- PROBLEM TO WORK ON
Only what runs from the line with "Task: Click the 'strip_size: 64' line" to the end of the data should appear in the answer, exactly as written and without pictures.

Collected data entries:
-------------------------

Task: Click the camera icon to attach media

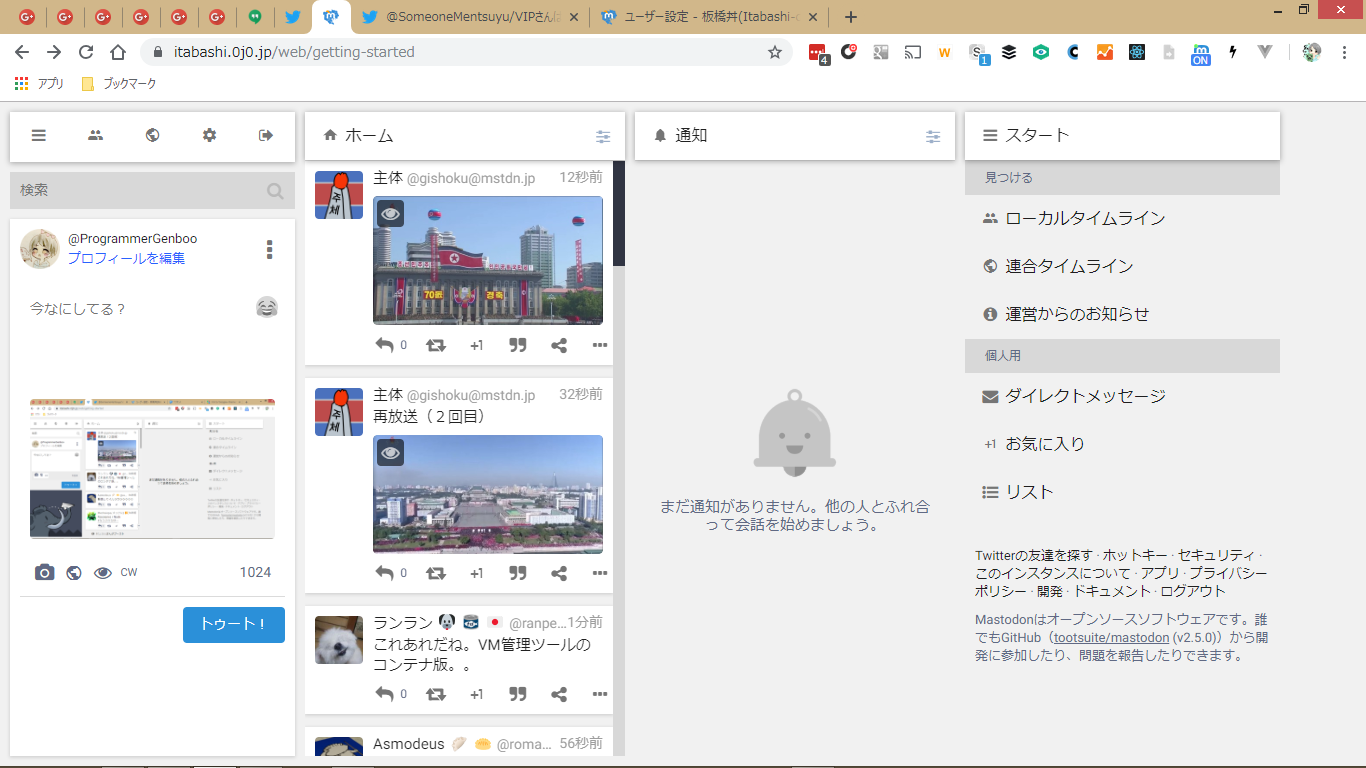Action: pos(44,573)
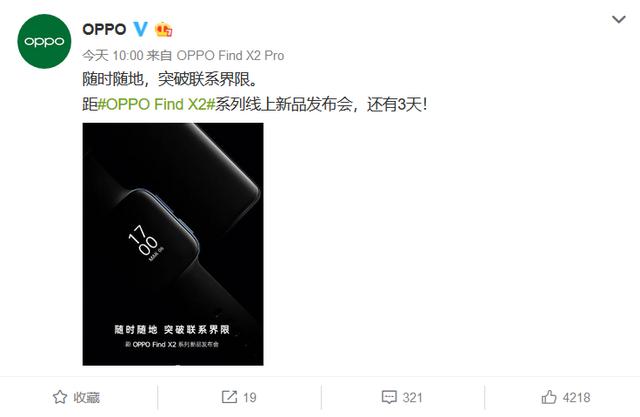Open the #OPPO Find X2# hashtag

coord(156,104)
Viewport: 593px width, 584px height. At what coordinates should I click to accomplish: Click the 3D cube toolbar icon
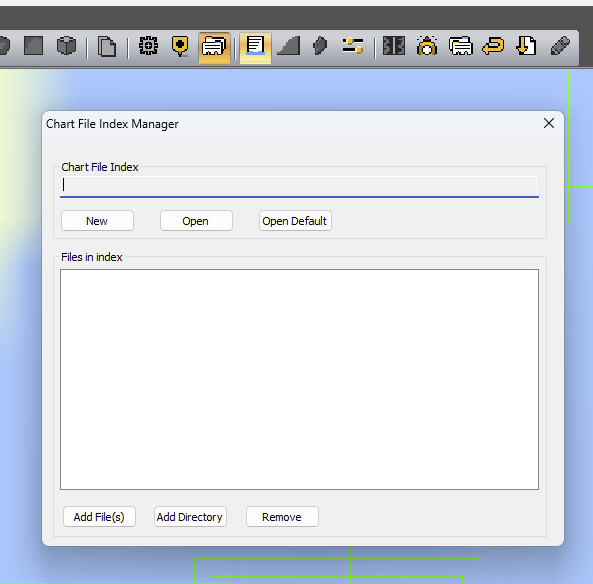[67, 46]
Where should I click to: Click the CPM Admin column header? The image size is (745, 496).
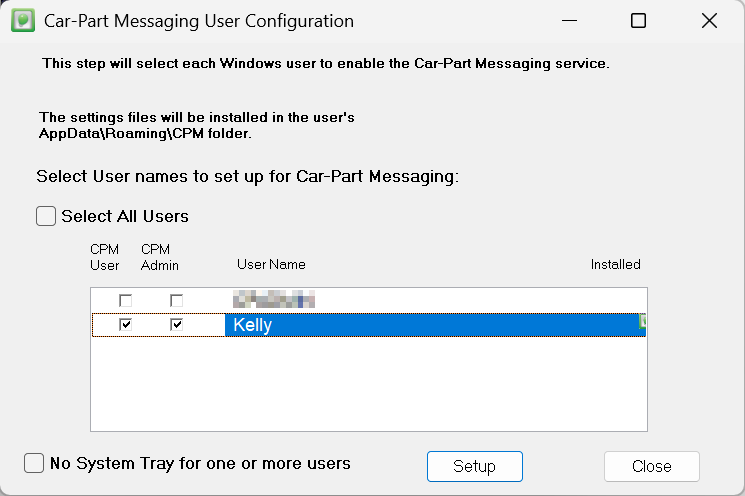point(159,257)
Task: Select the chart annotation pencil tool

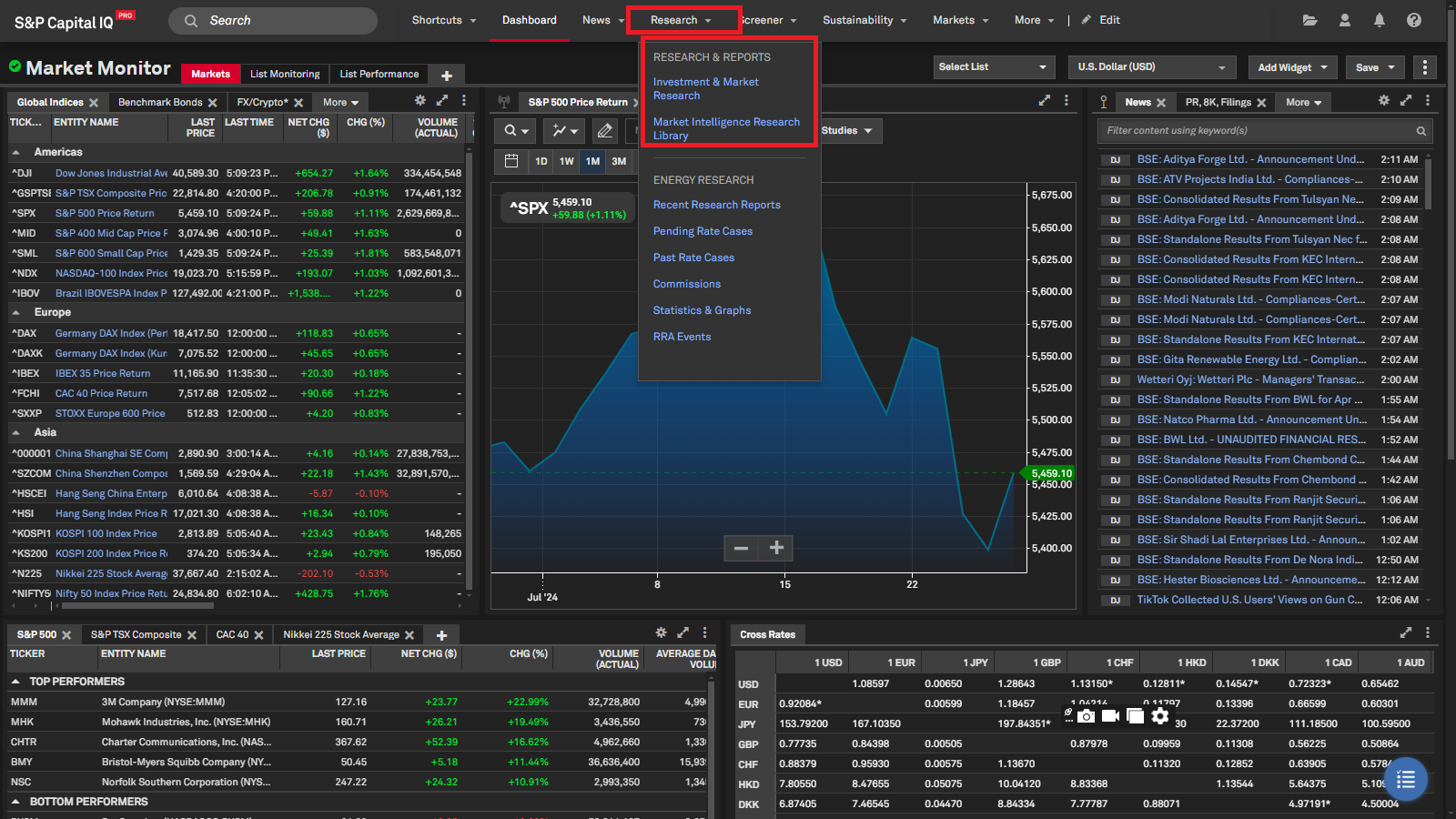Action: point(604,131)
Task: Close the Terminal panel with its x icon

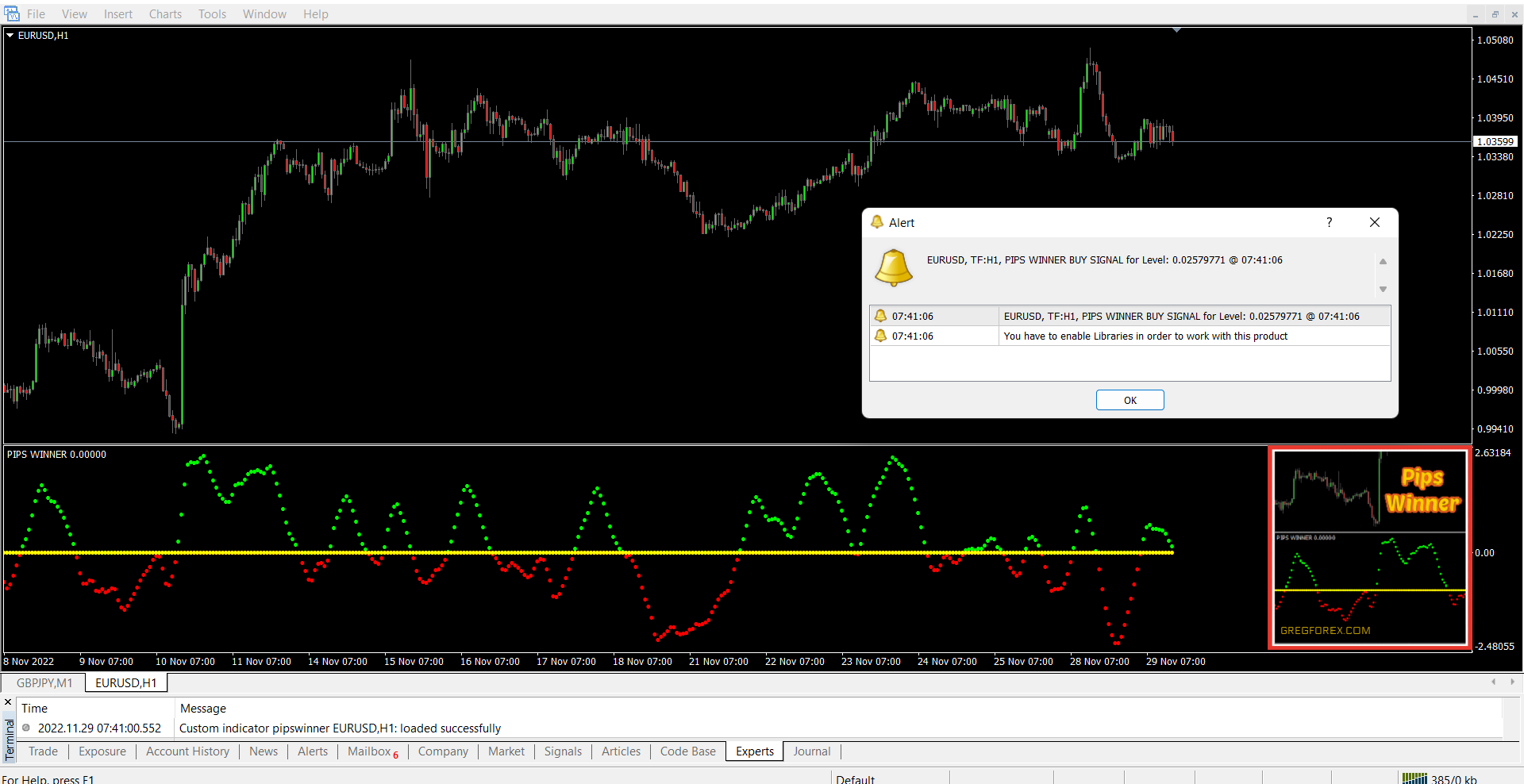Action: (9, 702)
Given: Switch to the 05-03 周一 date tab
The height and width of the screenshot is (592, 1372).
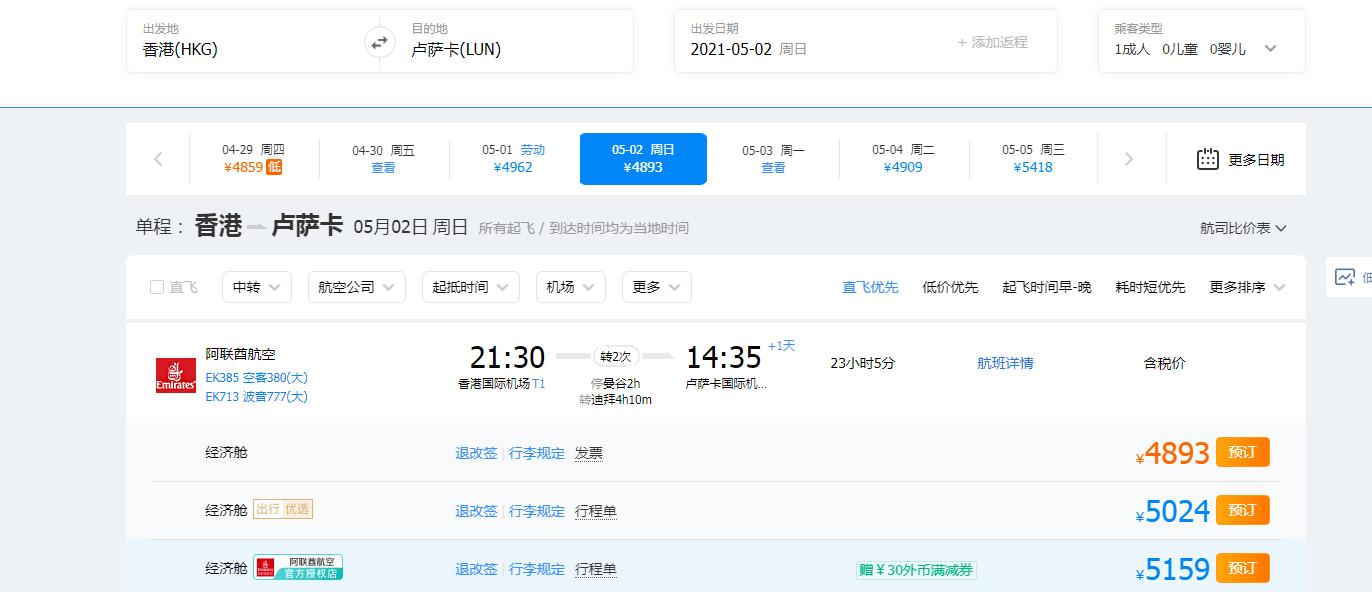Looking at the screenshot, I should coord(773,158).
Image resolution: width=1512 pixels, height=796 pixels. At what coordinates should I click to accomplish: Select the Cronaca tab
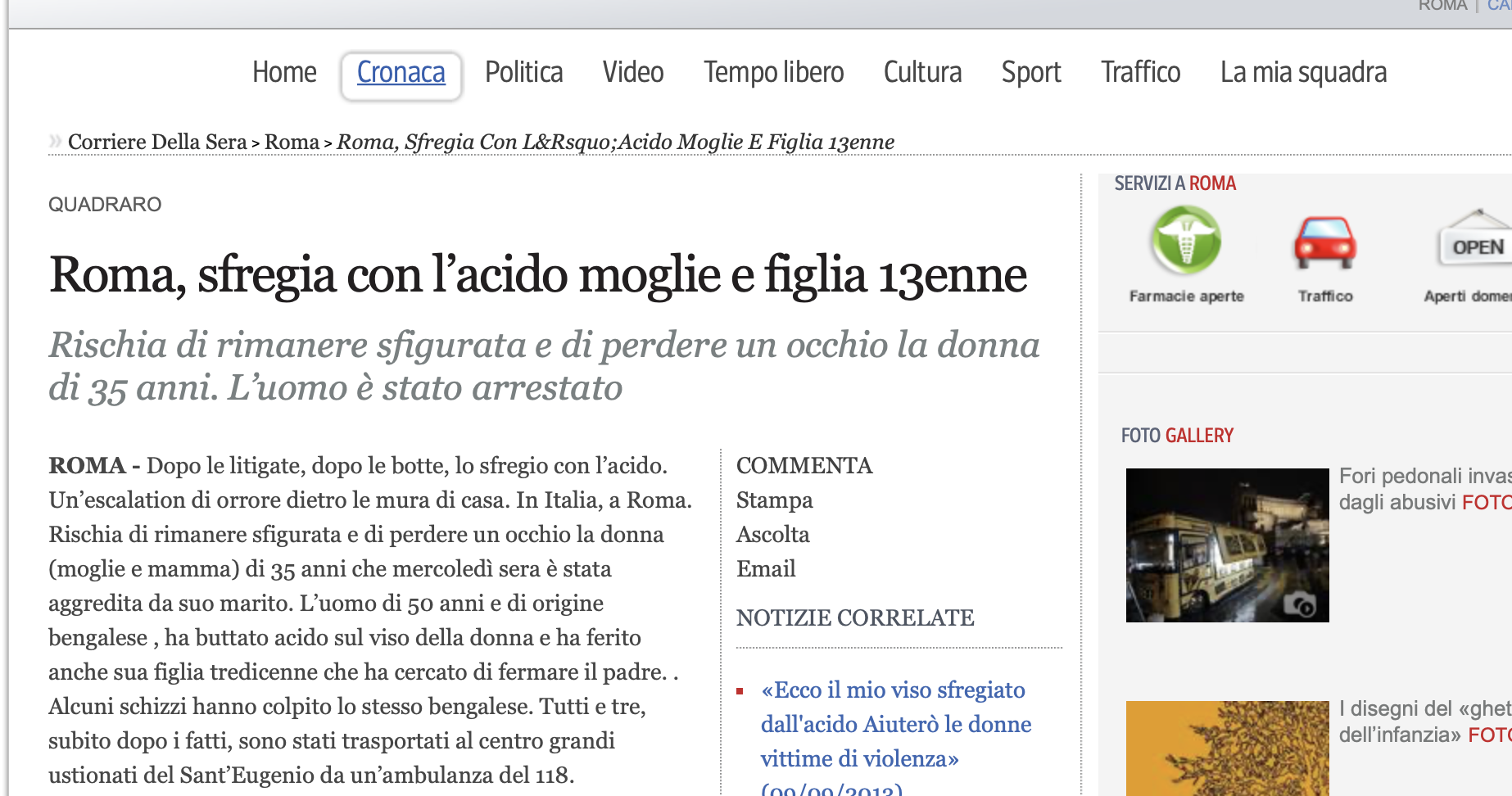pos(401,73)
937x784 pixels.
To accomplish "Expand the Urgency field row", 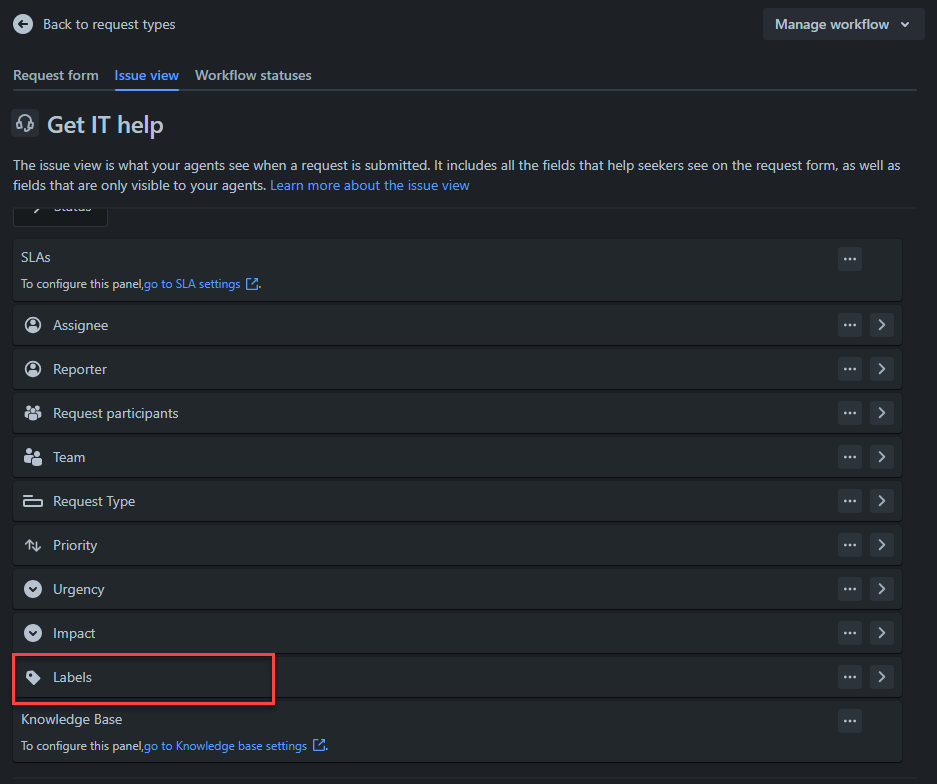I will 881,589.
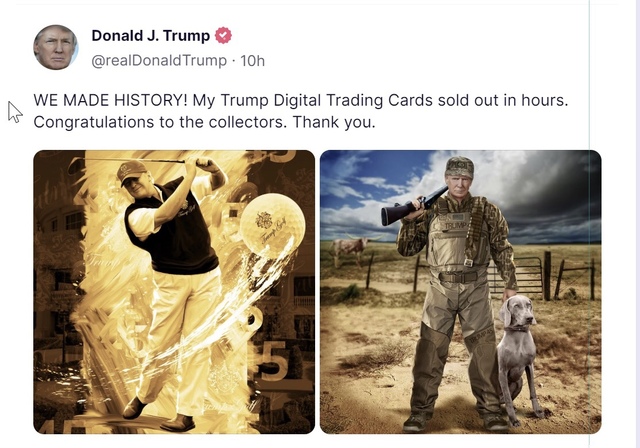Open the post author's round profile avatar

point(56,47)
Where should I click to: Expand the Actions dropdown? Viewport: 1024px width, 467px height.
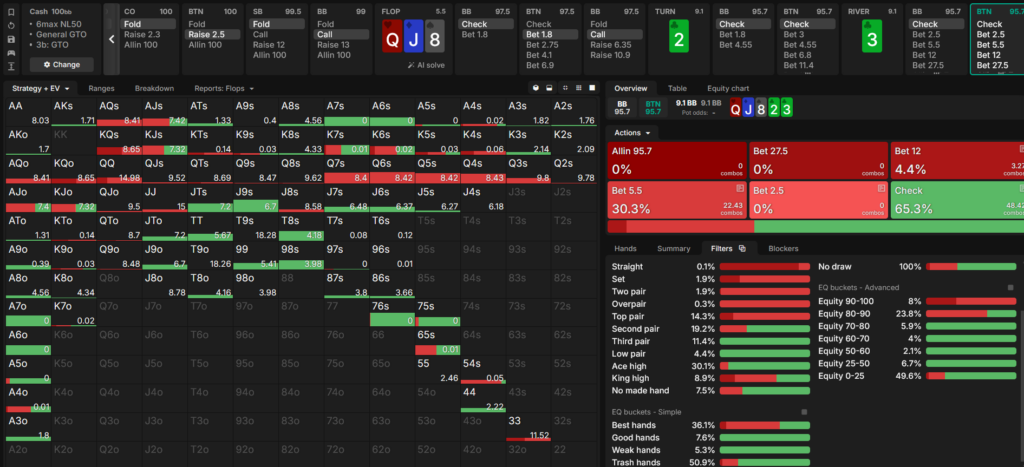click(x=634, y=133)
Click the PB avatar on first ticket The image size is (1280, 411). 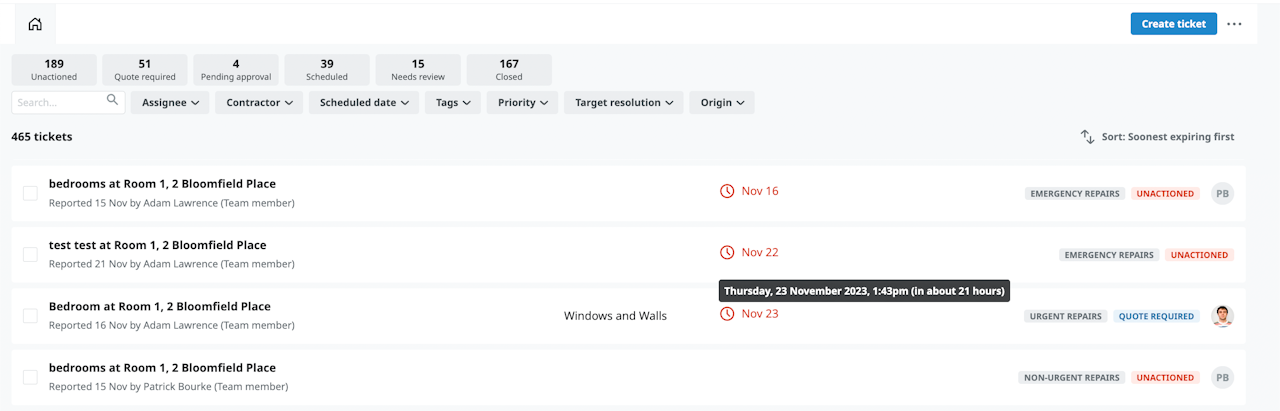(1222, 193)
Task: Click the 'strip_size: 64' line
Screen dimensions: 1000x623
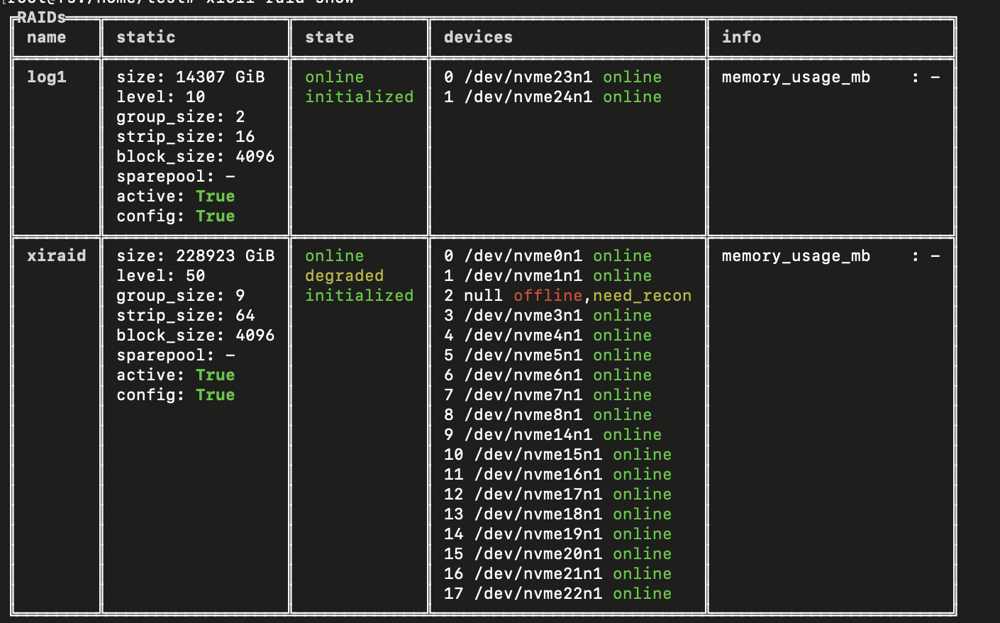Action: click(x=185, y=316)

-------------------------

- EXPECTED OUTPUT
Task: Click the 'strip_size: 64' line
Screen dimensions: 1000x623
Action: click(x=185, y=316)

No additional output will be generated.